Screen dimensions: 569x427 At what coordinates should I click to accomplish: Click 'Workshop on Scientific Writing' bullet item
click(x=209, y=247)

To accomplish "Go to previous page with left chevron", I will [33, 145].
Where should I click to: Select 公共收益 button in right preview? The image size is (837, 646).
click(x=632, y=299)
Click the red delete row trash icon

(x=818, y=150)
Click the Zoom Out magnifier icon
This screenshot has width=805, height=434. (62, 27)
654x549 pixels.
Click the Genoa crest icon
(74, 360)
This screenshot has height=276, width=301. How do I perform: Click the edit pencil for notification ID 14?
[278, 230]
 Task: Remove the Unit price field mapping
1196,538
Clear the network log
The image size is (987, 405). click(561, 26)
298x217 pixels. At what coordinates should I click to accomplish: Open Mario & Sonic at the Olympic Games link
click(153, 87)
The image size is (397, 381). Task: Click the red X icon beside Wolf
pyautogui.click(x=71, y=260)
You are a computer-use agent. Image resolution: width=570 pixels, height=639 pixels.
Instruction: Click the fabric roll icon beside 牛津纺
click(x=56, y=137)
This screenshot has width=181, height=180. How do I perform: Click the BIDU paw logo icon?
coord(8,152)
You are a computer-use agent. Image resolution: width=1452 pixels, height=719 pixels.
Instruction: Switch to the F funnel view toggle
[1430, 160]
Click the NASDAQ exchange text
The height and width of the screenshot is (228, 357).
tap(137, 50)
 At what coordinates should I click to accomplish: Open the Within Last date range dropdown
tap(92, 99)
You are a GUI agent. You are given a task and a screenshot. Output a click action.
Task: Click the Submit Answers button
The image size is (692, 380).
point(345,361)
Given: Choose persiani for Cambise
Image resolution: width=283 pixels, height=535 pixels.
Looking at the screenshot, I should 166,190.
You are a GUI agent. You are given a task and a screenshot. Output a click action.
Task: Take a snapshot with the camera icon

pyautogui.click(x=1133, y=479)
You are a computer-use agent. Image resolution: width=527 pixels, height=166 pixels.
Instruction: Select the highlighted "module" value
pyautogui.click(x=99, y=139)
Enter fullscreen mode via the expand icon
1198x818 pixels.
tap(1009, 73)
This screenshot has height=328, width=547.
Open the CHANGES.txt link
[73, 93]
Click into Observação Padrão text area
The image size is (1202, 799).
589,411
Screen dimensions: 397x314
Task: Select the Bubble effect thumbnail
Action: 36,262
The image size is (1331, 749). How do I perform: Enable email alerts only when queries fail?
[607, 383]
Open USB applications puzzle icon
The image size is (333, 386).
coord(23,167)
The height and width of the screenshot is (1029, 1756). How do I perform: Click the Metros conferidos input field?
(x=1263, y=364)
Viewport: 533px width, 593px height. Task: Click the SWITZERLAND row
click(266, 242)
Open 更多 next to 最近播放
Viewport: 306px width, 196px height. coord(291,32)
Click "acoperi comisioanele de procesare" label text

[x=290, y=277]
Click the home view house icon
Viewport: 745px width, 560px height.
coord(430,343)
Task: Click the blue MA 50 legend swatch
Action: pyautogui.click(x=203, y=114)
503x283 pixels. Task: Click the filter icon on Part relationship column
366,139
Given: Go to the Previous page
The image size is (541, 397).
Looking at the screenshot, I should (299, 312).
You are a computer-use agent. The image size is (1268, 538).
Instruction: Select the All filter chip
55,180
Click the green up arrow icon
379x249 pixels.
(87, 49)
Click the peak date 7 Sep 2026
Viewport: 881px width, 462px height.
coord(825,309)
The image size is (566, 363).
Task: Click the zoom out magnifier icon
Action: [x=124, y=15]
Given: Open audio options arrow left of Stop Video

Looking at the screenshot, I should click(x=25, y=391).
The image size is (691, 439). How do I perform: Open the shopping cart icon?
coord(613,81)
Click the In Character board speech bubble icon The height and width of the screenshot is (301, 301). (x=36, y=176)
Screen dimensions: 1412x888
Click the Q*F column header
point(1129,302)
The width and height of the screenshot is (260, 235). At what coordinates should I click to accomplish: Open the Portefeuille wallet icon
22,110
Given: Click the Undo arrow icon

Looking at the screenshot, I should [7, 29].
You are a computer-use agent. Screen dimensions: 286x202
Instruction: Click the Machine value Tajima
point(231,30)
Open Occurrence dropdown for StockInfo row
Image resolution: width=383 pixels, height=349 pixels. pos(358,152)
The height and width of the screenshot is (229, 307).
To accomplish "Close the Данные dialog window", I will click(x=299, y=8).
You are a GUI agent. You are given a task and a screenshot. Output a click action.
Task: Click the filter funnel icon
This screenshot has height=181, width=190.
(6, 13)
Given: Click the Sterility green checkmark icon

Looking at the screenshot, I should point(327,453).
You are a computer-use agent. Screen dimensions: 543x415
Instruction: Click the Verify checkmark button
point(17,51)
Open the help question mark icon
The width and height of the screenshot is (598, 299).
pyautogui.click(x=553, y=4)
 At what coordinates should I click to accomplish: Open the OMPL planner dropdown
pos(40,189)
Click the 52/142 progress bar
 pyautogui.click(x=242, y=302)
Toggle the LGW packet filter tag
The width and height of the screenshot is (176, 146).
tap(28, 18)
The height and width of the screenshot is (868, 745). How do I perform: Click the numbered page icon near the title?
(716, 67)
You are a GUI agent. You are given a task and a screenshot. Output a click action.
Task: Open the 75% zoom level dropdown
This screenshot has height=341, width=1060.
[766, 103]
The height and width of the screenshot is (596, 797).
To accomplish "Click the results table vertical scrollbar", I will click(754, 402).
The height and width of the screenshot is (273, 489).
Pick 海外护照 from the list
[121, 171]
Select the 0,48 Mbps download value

**WHAT NEEDS TO BE DONE:**
Retype the entire listing word for word.

**RESULT FOR THIS EXERCISE:**
Screen dimensions: 569x427 At what coordinates should I click to accomplish: Click 'Workshop on Scientific Writing' bullet item
click(x=209, y=247)

To accomplish "Go to previous page with left chevron", I will [33, 145].
Where should I click to: Select 公共收益 button in right preview? The image size is (837, 646).
click(x=632, y=299)
Click the red delete row trash icon

(x=818, y=150)
Click the Zoom Out magnifier icon
This screenshot has width=805, height=434. (62, 27)
654x549 pixels.
Click the Genoa crest icon
(74, 360)
This screenshot has height=276, width=301. How do I perform: Click the edit pencil for notification ID 14?
[278, 230]
 Task: Remove the Unit price field mapping
1196,538
Clear the network log
The image size is (987, 405). click(561, 26)
298x217 pixels. At what coordinates should I click to accomplish: Open Mario & Sonic at the Olympic Games link
click(153, 87)
The image size is (397, 381). Task: Click the red X icon beside Wolf
pyautogui.click(x=71, y=260)
You are a computer-use agent. Image resolution: width=570 pixels, height=639 pixels.
Instruction: Click the fabric roll icon beside 牛津纺
click(x=56, y=137)
This screenshot has width=181, height=180. How do I perform: Click the BIDU paw logo icon?
coord(8,152)
You are a computer-use agent. Image resolution: width=1452 pixels, height=719 pixels.
Instruction: Switch to the F funnel view toggle
[1430, 160]
Click the NASDAQ exchange text
The height and width of the screenshot is (228, 357).
tap(137, 50)
 At what coordinates should I click to accomplish: Open the Within Last date range dropdown
tap(92, 99)
You are a GUI agent. You are given a task and a screenshot. Output a click action.
Task: Click the Submit Answers button
The image size is (692, 380).
point(345,361)
Given: Choose persiani for Cambise
Image resolution: width=283 pixels, height=535 pixels.
Looking at the screenshot, I should 166,190.
You are a GUI agent. You are given a task and a screenshot. Output a click action.
Task: Take a snapshot with the camera icon

pyautogui.click(x=1133, y=479)
You are a computer-use agent. Image resolution: width=527 pixels, height=166 pixels.
Instruction: Select the highlighted "module" value
pyautogui.click(x=99, y=139)
Enter fullscreen mode via the expand icon
1198x818 pixels.
tap(1009, 73)
This screenshot has height=328, width=547.
Open the CHANGES.txt link
[73, 93]
Click into Observação Padrão text area
The image size is (1202, 799).
589,411
Screen dimensions: 397x314
Task: Select the Bubble effect thumbnail
Action: 36,262
The image size is (1331, 749). How do I perform: Enable email alerts only when queries fail?
[607, 383]
Open USB applications puzzle icon
The image size is (333, 386).
coord(23,167)
The height and width of the screenshot is (1029, 1756). How do I perform: Click the Metros conferidos input field?
(x=1263, y=364)
Viewport: 533px width, 593px height. Task: Click the SWITZERLAND row
click(266, 242)
Open 更多 next to 最近播放
Viewport: 306px width, 196px height. coord(291,32)
Click "acoperi comisioanele de procesare" label text

[x=290, y=277]
Click the home view house icon
Viewport: 745px width, 560px height.
coord(430,343)
Task: Click the blue MA 50 legend swatch
Action: pyautogui.click(x=203, y=114)
503x283 pixels. Task: Click the filter icon on Part relationship column
366,139
Given: Go to the Previous page
The image size is (541, 397).
Looking at the screenshot, I should (299, 312).
You are a computer-use agent. The image size is (1268, 538).
Instruction: Select the All filter chip
55,180
Click the green up arrow icon
379x249 pixels.
(87, 49)
Click the peak date 7 Sep 2026
Viewport: 881px width, 462px height.
coord(825,309)
The image size is (566, 363).
Task: Click the zoom out magnifier icon
Action: [x=124, y=15]
Given: Open audio options arrow left of Stop Video

Looking at the screenshot, I should click(x=25, y=391).
The image size is (691, 439). How do I perform: Open the shopping cart icon?
coord(613,81)
Click the In Character board speech bubble icon The height and width of the screenshot is (301, 301). (x=36, y=176)
Screen dimensions: 1412x888
Click the Q*F column header
point(1129,302)
The width and height of the screenshot is (260, 235). At what coordinates should I click to accomplish: Open the Portefeuille wallet icon
22,110
Given: Click the Undo arrow icon

Looking at the screenshot, I should [7, 29].
You are a computer-use agent. Screen dimensions: 286x202
Instruction: Click the Machine value Tajima
point(231,30)
Open Occurrence dropdown for StockInfo row
Image resolution: width=383 pixels, height=349 pixels. pos(358,152)
The height and width of the screenshot is (229, 307).
To accomplish "Close the Данные dialog window", I will click(x=299, y=8).
You are a GUI agent. You are given a task and a screenshot. Output a click action.
Task: Click the filter funnel icon
This screenshot has height=181, width=190.
(6, 13)
Given: Click the Sterility green checkmark icon

Looking at the screenshot, I should point(327,453).
You are a computer-use agent. Screen dimensions: 543x415
Instruction: Click the Verify checkmark button
point(17,51)
Open the help question mark icon
The width and height of the screenshot is (598, 299).
pyautogui.click(x=553, y=4)
 At what coordinates should I click to accomplish: Open the OMPL planner dropdown
pos(40,189)
Click the 52/142 progress bar
 pyautogui.click(x=242, y=302)
Toggle the LGW packet filter tag
The width and height of the screenshot is (176, 146).
tap(28, 18)
The height and width of the screenshot is (868, 745). How do I perform: Click the numbered page icon near the title?
(716, 67)
You are a GUI agent. You are given a task and a screenshot. Output a click action.
Task: Open the 75% zoom level dropdown
This screenshot has height=341, width=1060.
[766, 103]
The height and width of the screenshot is (596, 797).
To accomplish "Click the results table vertical scrollbar", I will click(754, 402).
The height and width of the screenshot is (273, 489).
Pick 海外护照 from the list
[121, 171]
Select the 0,48 Mbps download value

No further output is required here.